Water uptake tests were carried out according to ASTM D 7031 specification. Specimens with a dimension of 20 × 20 × 20 mm were cut for the water uptake measurement. Five replicates were used for each sample code. To ensure the same moisture content for the specimens before each test, all the specimens were oven dried at 102 ± 3°C. The weight and thickness of dried specimens was measured to a precision of 0.001 mm. The specimens were then placed in distilled water and kept at room temperature. For each measurement, specimens were removed from the water and the surface water was wiped off using blotting paper. Weight and thicknesses of the specimens were measured at different time intervals during the long-time immersion. The measurements were terminated after the equilibrium weight and thicknesses of the specimens were reached. The values of the water absorption in percentage were calculated using equation (1).

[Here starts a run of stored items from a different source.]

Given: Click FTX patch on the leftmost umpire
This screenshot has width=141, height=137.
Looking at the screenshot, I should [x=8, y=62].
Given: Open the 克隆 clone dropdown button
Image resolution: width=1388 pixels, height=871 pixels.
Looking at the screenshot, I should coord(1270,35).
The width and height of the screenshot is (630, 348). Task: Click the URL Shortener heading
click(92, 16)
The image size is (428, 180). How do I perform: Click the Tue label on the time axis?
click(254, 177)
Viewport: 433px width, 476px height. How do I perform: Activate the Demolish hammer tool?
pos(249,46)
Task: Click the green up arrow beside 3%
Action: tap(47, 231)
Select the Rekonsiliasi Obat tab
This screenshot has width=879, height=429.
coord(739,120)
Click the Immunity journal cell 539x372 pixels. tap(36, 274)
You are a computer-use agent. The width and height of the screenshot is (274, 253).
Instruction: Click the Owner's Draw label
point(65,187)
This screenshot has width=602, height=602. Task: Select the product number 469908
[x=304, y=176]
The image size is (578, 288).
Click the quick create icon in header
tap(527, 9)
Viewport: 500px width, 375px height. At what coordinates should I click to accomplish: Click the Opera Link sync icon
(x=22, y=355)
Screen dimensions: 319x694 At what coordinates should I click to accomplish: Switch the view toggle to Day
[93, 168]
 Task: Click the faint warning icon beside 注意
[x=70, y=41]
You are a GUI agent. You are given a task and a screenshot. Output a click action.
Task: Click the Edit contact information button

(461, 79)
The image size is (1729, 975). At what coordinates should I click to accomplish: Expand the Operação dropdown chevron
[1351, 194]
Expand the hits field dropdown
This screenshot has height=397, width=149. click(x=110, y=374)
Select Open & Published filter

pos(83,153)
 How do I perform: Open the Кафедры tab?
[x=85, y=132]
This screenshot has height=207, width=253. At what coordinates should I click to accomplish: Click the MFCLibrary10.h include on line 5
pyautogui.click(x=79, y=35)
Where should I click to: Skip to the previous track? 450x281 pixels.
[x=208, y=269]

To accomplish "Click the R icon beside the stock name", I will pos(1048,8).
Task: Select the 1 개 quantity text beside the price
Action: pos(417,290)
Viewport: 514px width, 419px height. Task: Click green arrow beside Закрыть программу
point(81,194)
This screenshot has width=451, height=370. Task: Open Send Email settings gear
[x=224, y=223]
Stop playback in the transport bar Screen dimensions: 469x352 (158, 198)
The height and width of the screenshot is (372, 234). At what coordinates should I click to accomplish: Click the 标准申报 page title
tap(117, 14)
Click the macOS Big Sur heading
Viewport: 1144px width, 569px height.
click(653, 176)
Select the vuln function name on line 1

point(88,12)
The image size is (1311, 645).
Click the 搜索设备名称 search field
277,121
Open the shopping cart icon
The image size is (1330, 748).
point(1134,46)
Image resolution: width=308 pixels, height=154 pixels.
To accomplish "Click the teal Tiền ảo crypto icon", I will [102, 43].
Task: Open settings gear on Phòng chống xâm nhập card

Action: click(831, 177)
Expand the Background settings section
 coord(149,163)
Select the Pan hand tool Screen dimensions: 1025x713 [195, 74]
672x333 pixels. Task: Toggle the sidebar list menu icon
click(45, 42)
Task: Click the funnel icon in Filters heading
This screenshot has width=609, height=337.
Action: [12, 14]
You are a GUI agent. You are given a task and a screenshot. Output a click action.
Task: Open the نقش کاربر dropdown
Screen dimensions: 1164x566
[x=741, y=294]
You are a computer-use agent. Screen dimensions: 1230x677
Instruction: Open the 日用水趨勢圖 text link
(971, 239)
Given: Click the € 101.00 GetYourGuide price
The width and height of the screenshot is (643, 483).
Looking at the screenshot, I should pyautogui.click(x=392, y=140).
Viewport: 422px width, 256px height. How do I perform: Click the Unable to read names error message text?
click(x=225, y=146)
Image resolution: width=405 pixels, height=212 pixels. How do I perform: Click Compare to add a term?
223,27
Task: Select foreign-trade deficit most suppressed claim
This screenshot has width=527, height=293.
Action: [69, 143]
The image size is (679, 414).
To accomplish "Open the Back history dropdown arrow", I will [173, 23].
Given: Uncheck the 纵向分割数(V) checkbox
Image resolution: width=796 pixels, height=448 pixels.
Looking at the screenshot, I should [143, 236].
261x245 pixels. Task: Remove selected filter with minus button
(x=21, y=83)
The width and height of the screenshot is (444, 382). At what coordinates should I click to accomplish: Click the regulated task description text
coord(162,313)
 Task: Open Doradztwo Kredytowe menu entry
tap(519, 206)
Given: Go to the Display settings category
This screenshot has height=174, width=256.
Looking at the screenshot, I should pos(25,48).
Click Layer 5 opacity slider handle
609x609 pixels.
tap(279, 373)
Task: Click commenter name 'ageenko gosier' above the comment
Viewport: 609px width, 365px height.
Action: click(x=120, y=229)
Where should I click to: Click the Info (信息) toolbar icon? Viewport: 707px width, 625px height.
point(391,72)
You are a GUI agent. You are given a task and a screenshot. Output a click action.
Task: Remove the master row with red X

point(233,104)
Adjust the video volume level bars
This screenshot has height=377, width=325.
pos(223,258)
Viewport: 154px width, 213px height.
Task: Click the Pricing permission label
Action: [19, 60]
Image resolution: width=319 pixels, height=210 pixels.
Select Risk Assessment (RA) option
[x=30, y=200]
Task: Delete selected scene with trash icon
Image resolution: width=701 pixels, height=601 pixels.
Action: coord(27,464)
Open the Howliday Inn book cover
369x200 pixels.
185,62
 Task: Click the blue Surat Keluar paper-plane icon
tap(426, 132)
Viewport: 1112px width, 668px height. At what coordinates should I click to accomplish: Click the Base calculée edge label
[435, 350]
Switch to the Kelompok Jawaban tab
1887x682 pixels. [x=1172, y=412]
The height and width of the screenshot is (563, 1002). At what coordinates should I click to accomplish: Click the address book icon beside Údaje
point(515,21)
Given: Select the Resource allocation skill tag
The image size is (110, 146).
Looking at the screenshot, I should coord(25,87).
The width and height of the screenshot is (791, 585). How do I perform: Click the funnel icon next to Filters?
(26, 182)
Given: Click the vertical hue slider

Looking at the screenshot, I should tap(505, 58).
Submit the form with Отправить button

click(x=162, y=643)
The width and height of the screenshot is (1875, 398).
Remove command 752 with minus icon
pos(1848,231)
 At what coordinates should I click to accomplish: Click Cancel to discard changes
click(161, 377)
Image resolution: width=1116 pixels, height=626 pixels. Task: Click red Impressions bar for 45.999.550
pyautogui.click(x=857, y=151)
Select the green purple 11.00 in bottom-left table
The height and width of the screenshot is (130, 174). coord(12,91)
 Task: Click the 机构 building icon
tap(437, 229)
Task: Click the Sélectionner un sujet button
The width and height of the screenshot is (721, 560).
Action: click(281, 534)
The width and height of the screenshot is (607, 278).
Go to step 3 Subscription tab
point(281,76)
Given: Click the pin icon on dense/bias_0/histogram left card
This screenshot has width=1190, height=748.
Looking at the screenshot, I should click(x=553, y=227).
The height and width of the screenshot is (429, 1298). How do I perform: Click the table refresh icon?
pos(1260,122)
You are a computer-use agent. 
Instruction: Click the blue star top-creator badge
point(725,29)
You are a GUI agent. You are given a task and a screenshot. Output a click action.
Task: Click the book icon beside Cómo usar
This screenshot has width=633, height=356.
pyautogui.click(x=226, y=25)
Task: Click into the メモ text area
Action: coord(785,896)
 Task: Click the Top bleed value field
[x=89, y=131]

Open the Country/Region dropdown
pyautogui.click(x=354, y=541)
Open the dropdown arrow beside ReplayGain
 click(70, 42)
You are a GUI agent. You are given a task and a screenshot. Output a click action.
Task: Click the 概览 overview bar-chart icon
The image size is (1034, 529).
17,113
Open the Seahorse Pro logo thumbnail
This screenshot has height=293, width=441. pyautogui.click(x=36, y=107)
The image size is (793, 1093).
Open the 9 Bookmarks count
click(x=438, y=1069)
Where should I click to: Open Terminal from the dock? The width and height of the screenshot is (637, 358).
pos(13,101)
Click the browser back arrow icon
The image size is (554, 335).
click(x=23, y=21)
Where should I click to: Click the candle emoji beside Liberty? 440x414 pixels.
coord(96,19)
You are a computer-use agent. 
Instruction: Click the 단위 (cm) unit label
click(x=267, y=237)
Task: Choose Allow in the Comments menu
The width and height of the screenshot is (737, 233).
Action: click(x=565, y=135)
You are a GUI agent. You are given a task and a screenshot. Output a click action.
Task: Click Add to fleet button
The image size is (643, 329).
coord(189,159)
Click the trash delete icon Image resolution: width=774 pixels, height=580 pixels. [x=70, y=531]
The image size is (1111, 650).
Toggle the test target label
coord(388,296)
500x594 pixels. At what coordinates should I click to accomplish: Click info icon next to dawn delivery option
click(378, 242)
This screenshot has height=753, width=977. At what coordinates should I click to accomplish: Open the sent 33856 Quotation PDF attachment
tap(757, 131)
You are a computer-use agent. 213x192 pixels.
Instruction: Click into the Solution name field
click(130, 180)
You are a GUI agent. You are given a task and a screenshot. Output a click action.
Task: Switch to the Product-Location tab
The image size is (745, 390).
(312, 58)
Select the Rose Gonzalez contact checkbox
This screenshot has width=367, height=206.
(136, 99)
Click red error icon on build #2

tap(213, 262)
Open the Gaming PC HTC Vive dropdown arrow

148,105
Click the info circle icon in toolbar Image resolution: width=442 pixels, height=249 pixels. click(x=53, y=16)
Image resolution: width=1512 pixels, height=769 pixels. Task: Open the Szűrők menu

W A (t) = \frac{W (t) - W_{o}}{W_{o}} \times 100

1 where WA(t) is the water absorption at time t, W _o is the oven dried weight and W(t) is the weight of specimen at a given immersion time t.

Also the values of the thickness swelling in percentage were calculated using equation (2):

T S (t) = \frac{T (t) - T_{0}}{T_{0}} \times 100

2 where TS(t) is the thickness swelling at time t, T ₀ is the initial thickness of specimens and T(t) is the thickness at time t.

The foam density was measured by a buoyancy method using a density determination kit supplied by Denver Instrument (USA). The Archimedean principle was applied for determining the specific gravity of the foams. The relative foam density is defined as the ratio of the foam density to the unfoamed sample density, while the volume expansion ratio is the ratio of the unformed sample density to the foam density.

Foam morphology was characterized using scanning electron microscopy (SEM, Model LEO 440i, Oxford) at 15 kV accelerating voltage. Samples were first frozen in liquid nitrogen and fractured to ensure that the microstructure remained clean and intact, and then coated with a gold layer to provide electrical conductivity.

Results and discussion

Long-term water absorption behavior

Water absorption curve is illustrated in Figure 1, where the percentage of water absorption is plotted against time for all samples. As it is clearly seen, generally water absorption increases with immersion time, reaching a certain value at saturation point where no more water was absorbed and the water content of the composites remained constant. Time to reach the saturation point was not the same for all formulations.

Figure 1.

Effect of chemical blowing agent on the water absorption of high-density polyethylene (HDPE)/rice husk flour composites.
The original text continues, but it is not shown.